→ What this task involves
Quote the lines below from the one containing "Task: Select China funnel bar with value 138" to the final line, both ends included; exclude the pictures.
--- START ---
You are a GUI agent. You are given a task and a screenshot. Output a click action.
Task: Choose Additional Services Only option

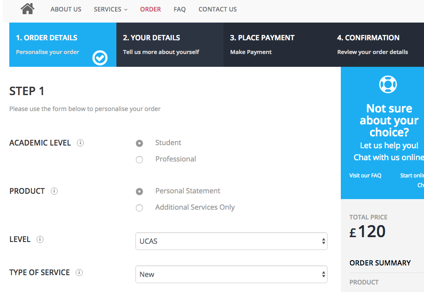tap(139, 208)
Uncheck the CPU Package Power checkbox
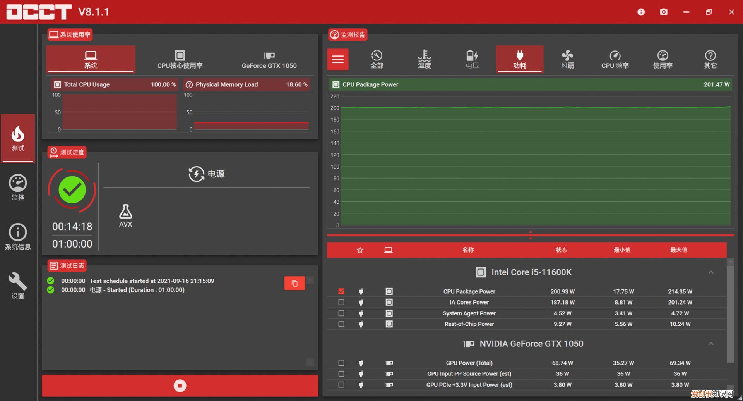 point(341,291)
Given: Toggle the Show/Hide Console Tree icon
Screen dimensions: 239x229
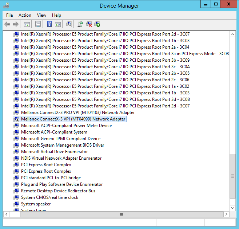Looking at the screenshot, I should pyautogui.click(x=27, y=24).
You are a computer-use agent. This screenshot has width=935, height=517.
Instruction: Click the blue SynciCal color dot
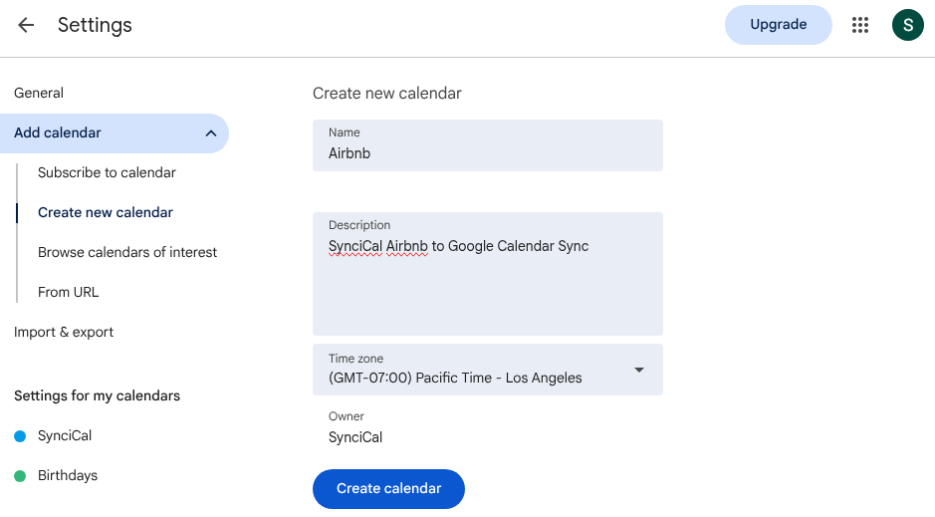20,436
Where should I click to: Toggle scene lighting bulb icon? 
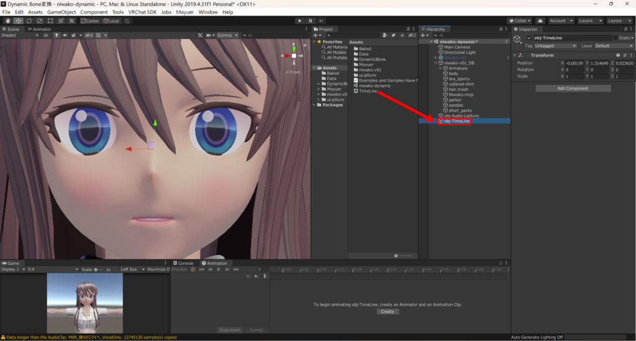click(x=56, y=35)
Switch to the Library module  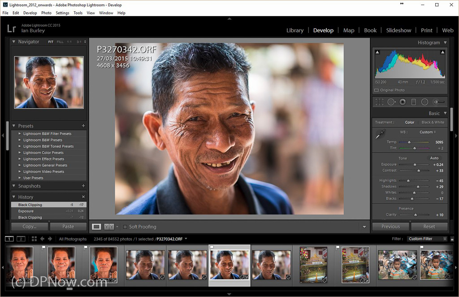[294, 31]
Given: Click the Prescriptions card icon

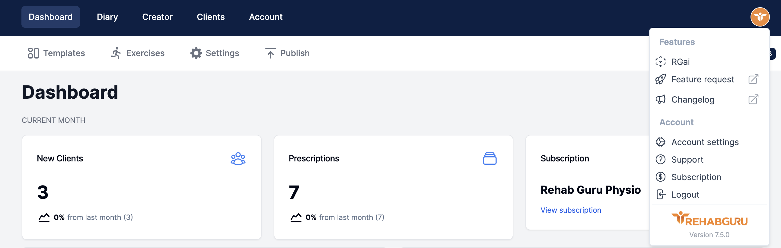Looking at the screenshot, I should point(489,159).
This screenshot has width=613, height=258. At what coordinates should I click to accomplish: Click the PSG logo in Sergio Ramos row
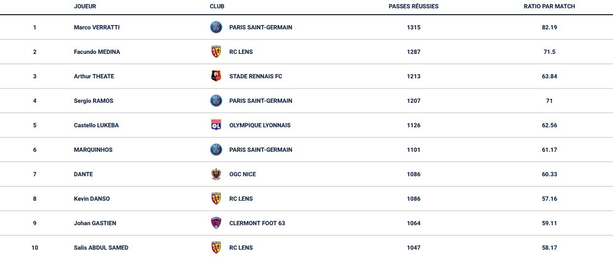point(216,101)
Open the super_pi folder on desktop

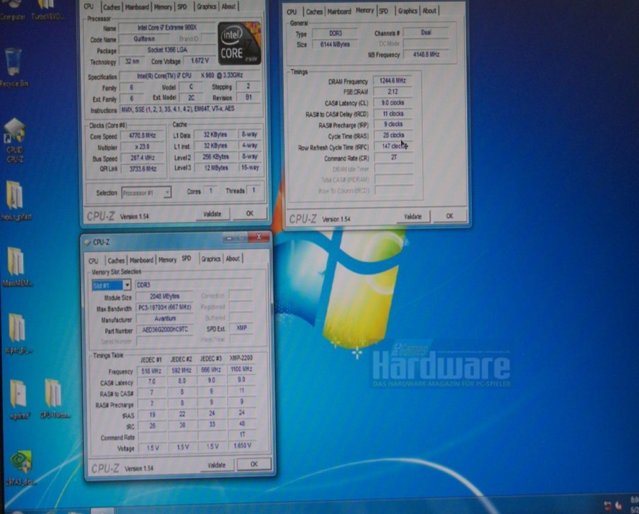click(x=18, y=334)
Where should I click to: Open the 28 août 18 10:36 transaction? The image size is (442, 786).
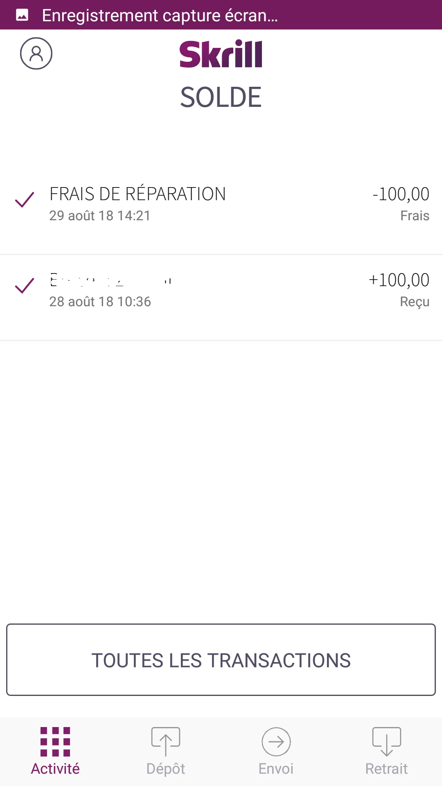(100, 302)
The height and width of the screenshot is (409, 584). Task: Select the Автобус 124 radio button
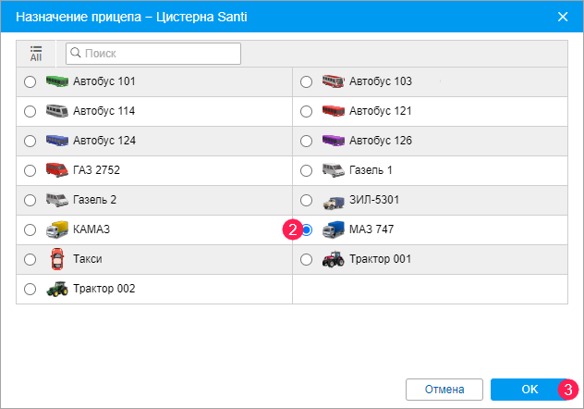coord(30,141)
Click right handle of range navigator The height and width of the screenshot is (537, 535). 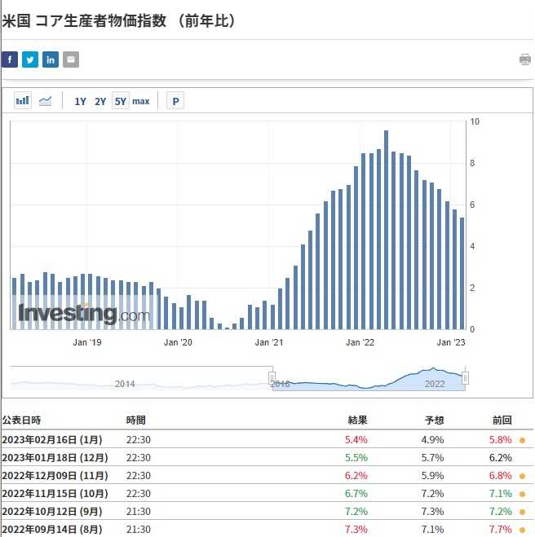(466, 377)
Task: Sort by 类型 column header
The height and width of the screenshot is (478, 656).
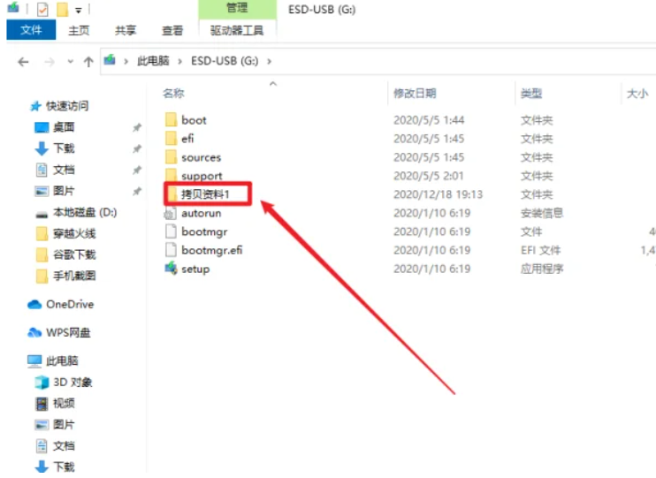Action: coord(530,93)
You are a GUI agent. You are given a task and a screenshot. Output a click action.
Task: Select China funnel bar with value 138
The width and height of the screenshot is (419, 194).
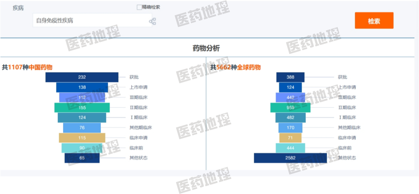[x=82, y=87]
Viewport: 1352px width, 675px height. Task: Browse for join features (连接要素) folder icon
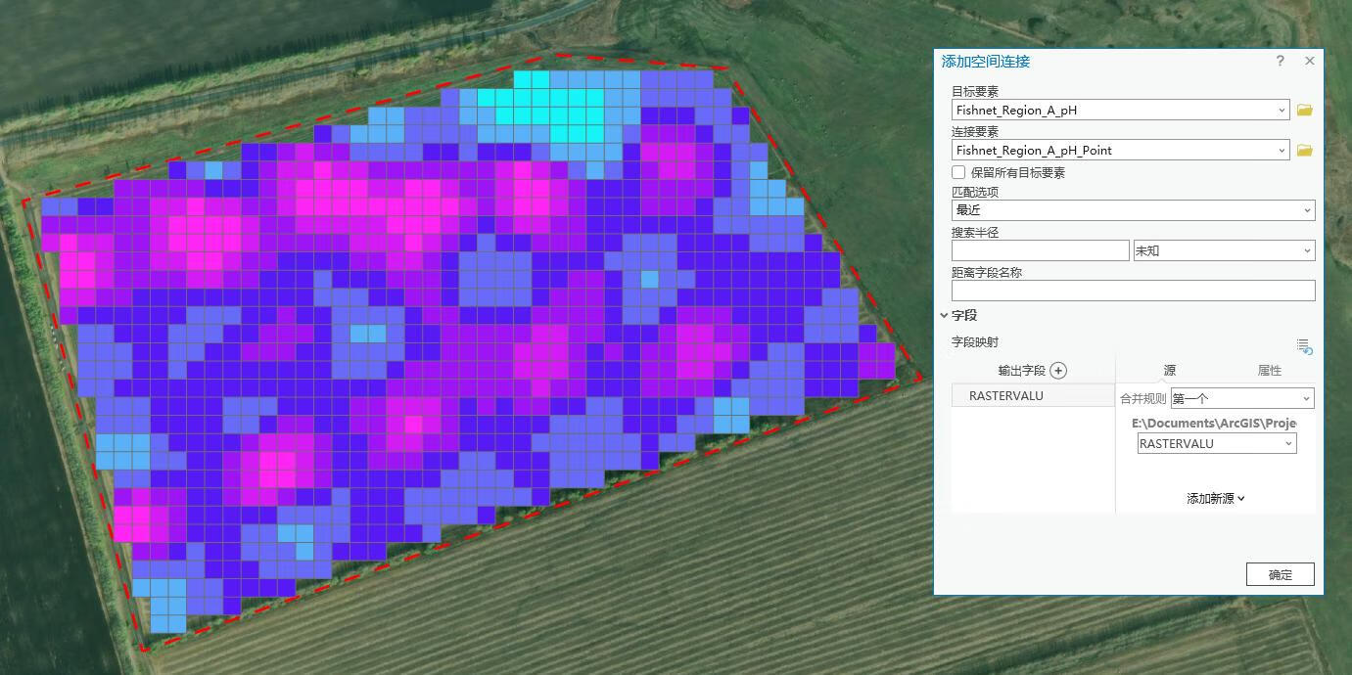click(x=1304, y=151)
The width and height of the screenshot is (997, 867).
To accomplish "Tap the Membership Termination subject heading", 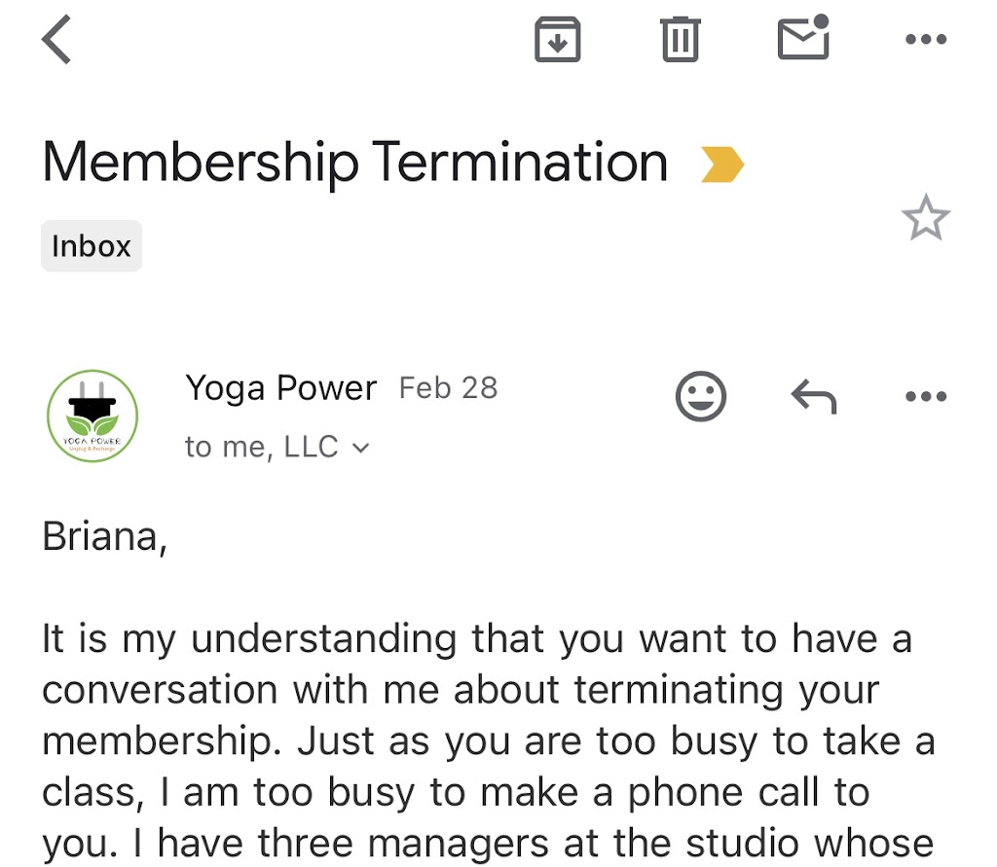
--- END ---
→ Problem solution
Task: Select China funnel bar with value 138
The width and height of the screenshot is (419, 194).
[x=82, y=87]
Viewport: 1352px width, 675px height. Task: Browse for join features (连接要素) folder icon
click(x=1304, y=151)
The width and height of the screenshot is (997, 867).
To accomplish "Tap the Membership Termination subject heading", 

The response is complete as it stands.